╭─ Data for this exercise

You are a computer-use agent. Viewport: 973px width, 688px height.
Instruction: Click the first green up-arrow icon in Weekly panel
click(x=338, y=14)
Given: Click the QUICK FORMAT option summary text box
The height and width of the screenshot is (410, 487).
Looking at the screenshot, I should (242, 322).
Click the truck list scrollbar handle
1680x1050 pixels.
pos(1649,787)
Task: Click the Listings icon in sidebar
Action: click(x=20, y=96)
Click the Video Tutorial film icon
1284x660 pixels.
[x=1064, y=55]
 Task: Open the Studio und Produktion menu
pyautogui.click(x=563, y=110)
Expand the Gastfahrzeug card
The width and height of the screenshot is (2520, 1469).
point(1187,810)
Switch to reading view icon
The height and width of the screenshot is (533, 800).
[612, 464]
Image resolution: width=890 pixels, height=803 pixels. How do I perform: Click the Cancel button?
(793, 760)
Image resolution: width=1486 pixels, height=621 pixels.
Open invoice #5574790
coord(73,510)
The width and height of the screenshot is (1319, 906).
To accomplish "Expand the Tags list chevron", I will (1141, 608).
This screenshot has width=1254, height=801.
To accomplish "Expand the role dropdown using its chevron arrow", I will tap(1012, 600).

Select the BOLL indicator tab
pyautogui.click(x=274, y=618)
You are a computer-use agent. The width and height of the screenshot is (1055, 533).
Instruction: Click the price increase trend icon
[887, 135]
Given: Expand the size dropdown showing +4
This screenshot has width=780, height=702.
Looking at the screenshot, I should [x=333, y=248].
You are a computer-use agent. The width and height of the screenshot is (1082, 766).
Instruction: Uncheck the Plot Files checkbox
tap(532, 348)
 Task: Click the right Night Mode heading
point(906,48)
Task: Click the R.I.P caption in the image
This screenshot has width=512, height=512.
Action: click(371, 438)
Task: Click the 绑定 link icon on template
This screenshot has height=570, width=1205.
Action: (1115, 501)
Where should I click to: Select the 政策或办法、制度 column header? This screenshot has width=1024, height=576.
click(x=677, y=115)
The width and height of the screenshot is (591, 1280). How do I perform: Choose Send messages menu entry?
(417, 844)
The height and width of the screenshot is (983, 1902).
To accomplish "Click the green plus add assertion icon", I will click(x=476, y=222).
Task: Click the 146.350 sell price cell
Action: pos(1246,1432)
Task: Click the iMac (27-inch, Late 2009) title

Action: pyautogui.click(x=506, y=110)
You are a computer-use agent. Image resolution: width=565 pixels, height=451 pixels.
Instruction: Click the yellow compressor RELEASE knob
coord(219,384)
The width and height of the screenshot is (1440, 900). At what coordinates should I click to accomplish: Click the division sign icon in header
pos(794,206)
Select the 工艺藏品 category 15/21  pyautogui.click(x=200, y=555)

╰─

For the listing above, identify each line bearing "chevron".

**Exercise output**:
To accomplish "Expand the Tags list chevron", I will (1141, 608).
To accomplish "Expand the role dropdown using its chevron arrow", I will tap(1012, 600).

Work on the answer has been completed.